While these numbers, in and of themselves, might be disconcerting, they become even more disturbing when we consider the racial geography of the U.S.’s prison population: people of color, particularly black people, are disproportionately represented among those who are incarcerated. While black people constitute 12% of the U.S. population, they constitute 33% of the prison population. Thus, black people are dramatically overrepresented in the country’s prisons and jails. Meanwhile, white people make up 64% of the U.S. population, but they make up just 30% of the prison population.

The extremely high rates of black incarceration mean that, in many communities, it is not unreasonable for black people–particularly black men–to expect to go to jail at some point in their lives. Legal scholar Michelle Alexander observes in The New Jim Crow: Mass Incarceration in the Age of Colorblindness that in Washington, D.C., “it is estimated that 3 out of 4 young black men (and nearly all those in the poorest neighborhoods) can expect to serve time in prison.” On a national scale, 1 out of 3 black men should expect to be incarcerated during their lifetimes.

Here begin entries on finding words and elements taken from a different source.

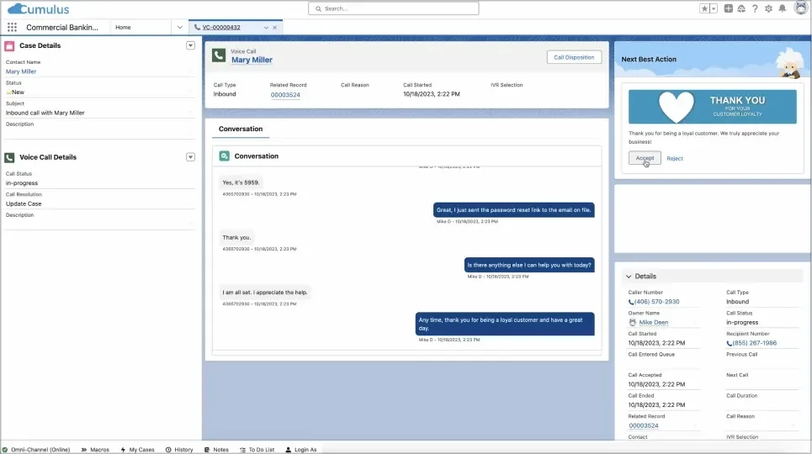Open the Case Details panel dropdown
Screen dimensions: 812x454
(x=190, y=45)
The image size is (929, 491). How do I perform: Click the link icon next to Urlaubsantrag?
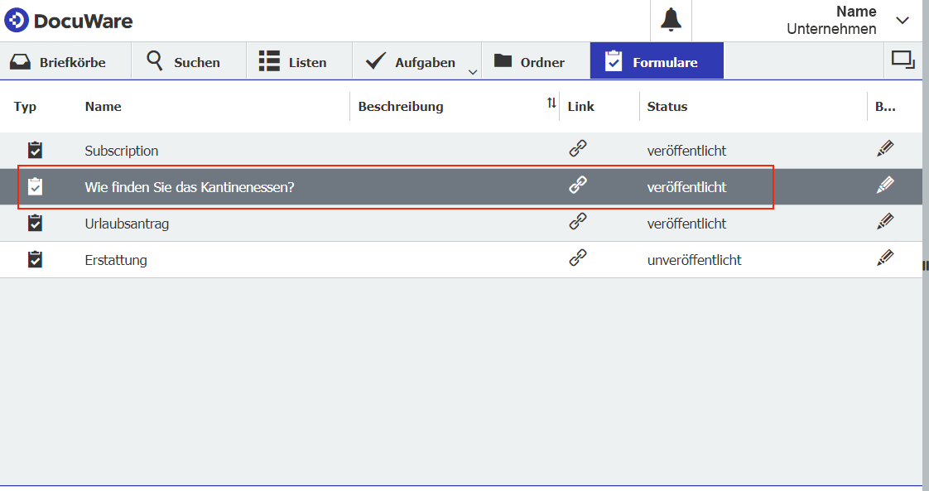point(579,222)
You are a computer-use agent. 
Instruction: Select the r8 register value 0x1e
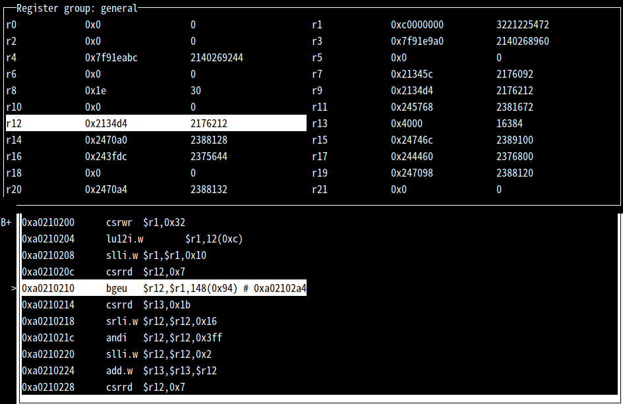coord(95,91)

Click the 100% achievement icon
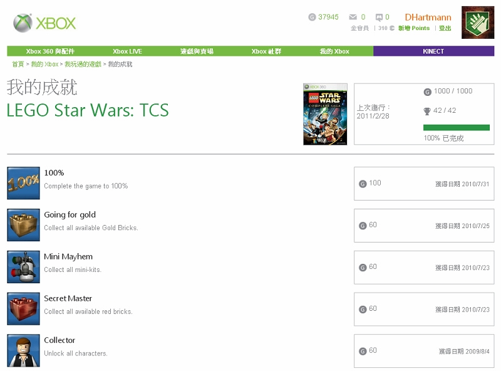tap(23, 183)
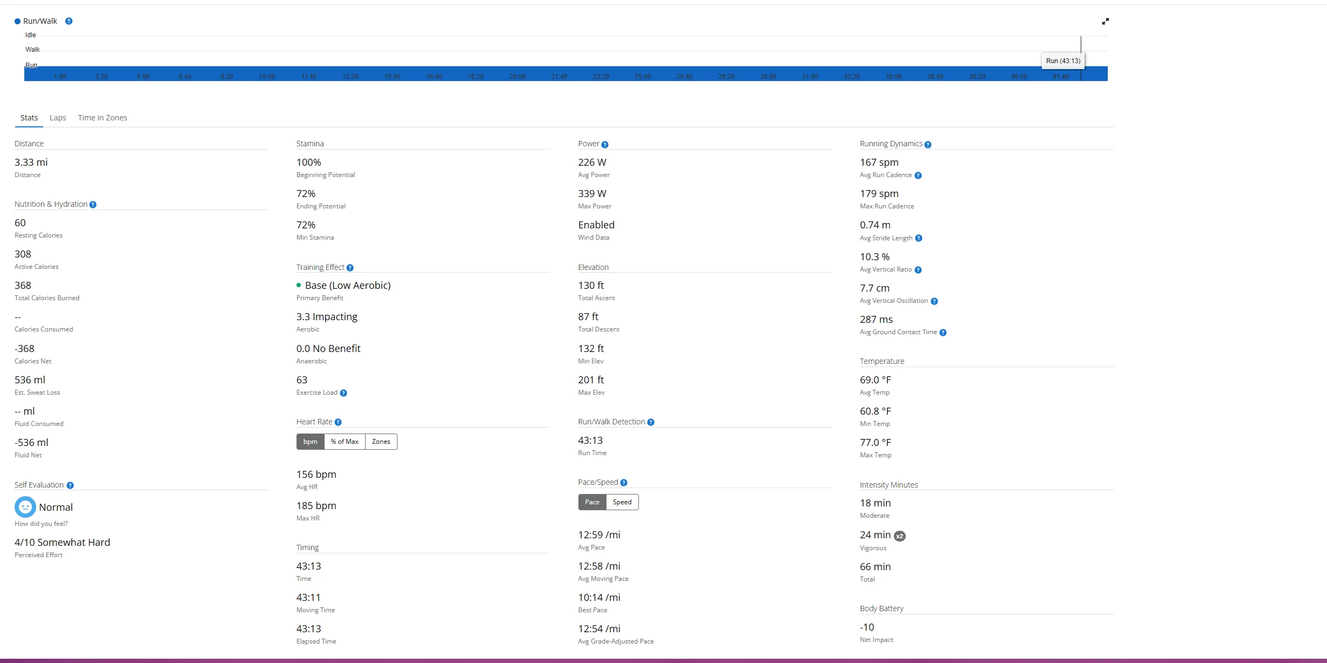Open the Exercise Load help icon
This screenshot has width=1327, height=663.
tap(343, 393)
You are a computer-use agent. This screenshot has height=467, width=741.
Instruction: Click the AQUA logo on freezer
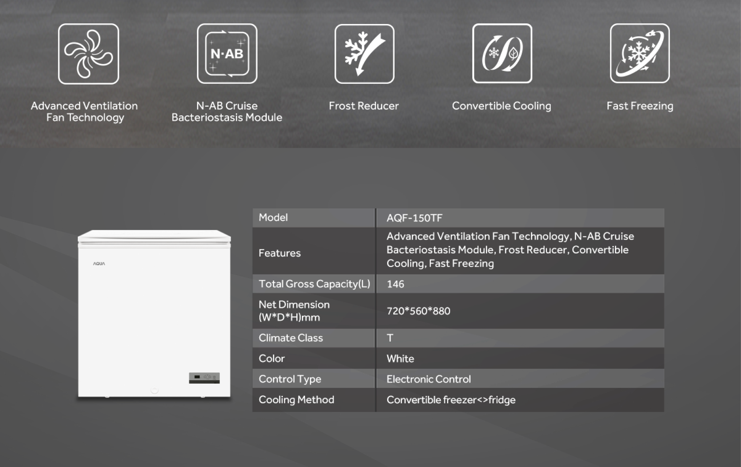(x=99, y=263)
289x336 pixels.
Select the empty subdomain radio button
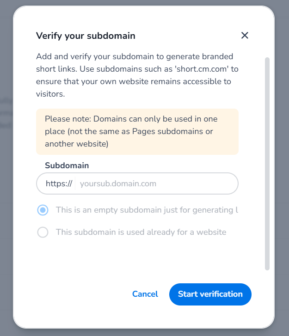[x=43, y=210]
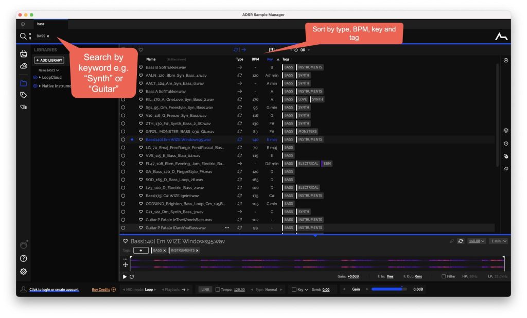Enable the Tempo checkbox
Viewport: 527px width, 318px height.
click(x=218, y=290)
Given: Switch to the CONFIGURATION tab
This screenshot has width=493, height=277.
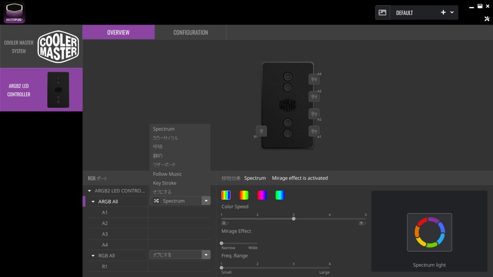Looking at the screenshot, I should click(191, 32).
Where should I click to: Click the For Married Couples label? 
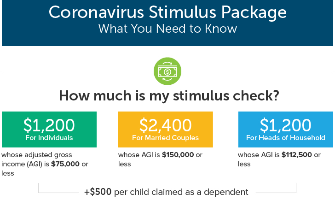(165, 138)
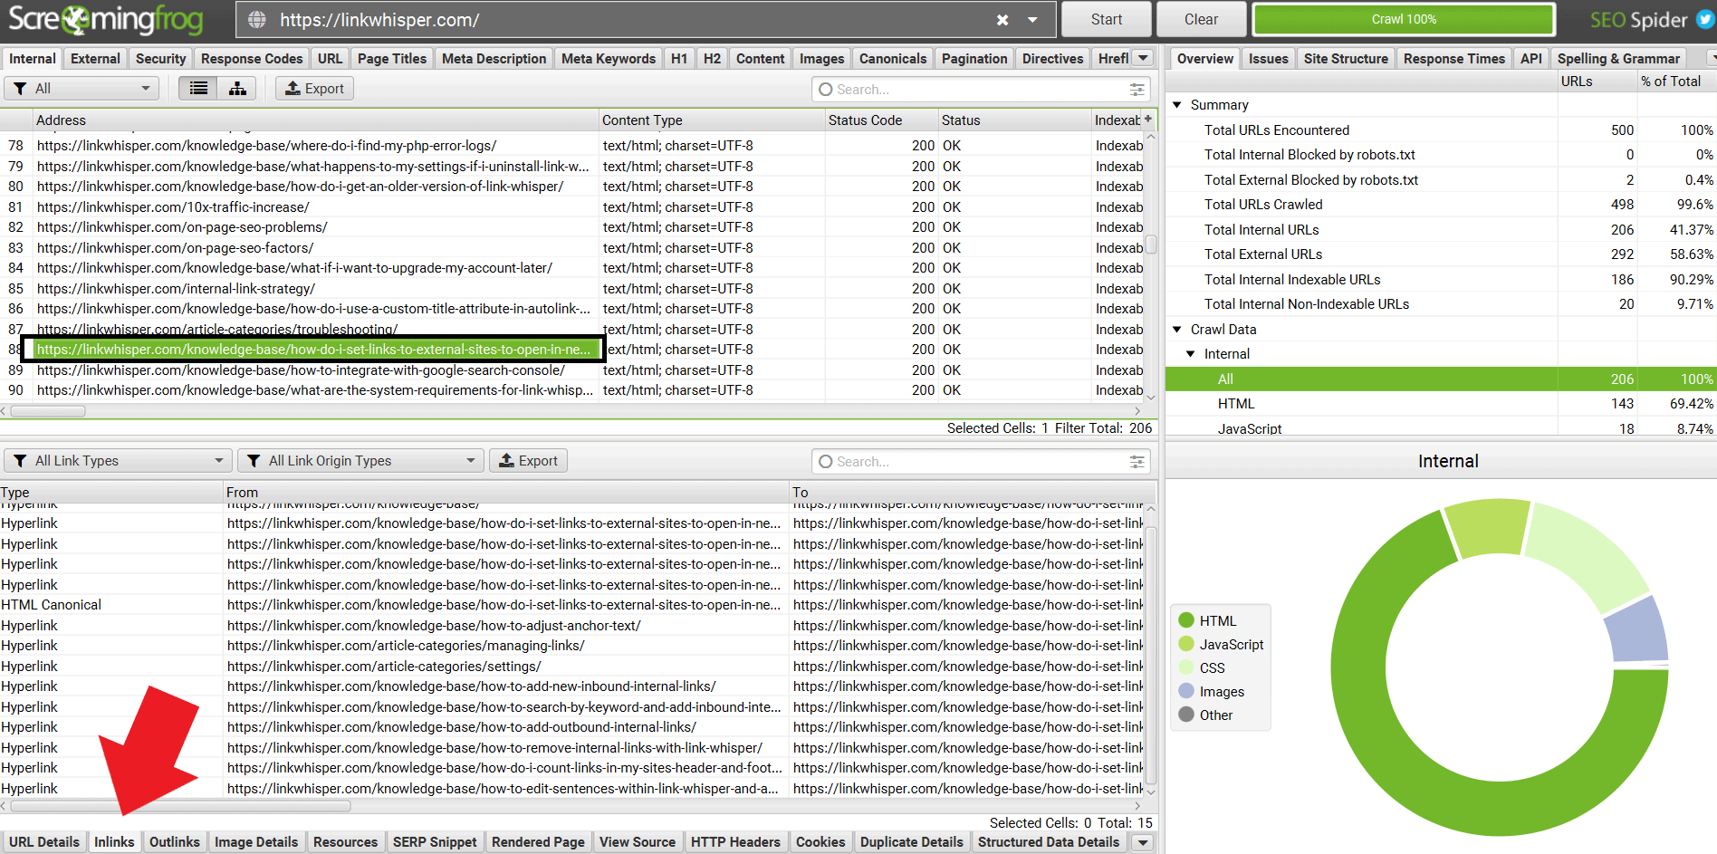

Even if the large number of black people presently imprisoned simply reflected the extremely debatable fact that a large number of black people commit crime, we should have a problem with mass incarceration. As legal scholar Paul Butler writes in Let’s Get Free: A Hip-Hop Theory of Justice, “Imagine a country that has statistics like D.C.’s in which more than one-third of the young male citizens are under the supervision of the criminal justice system: they either are in prison, on probation or parole, or have a trial coming up. Imagine a country in which two-thirds of the young men can anticipate being arrested before they reach age 30. Imagine a country in which there are more young men in prison than in college … Such a country sounds like a police state. When we criticize those kinds of regimes, we think that the problem lies not with the citizens of the state, but rather with the government or law.” Butler suggests that mass incarceration says less about the problematic values held by those who would break the law and more about the problematic commitments of the nation that would incarcerate these lawbreakers with such impunity.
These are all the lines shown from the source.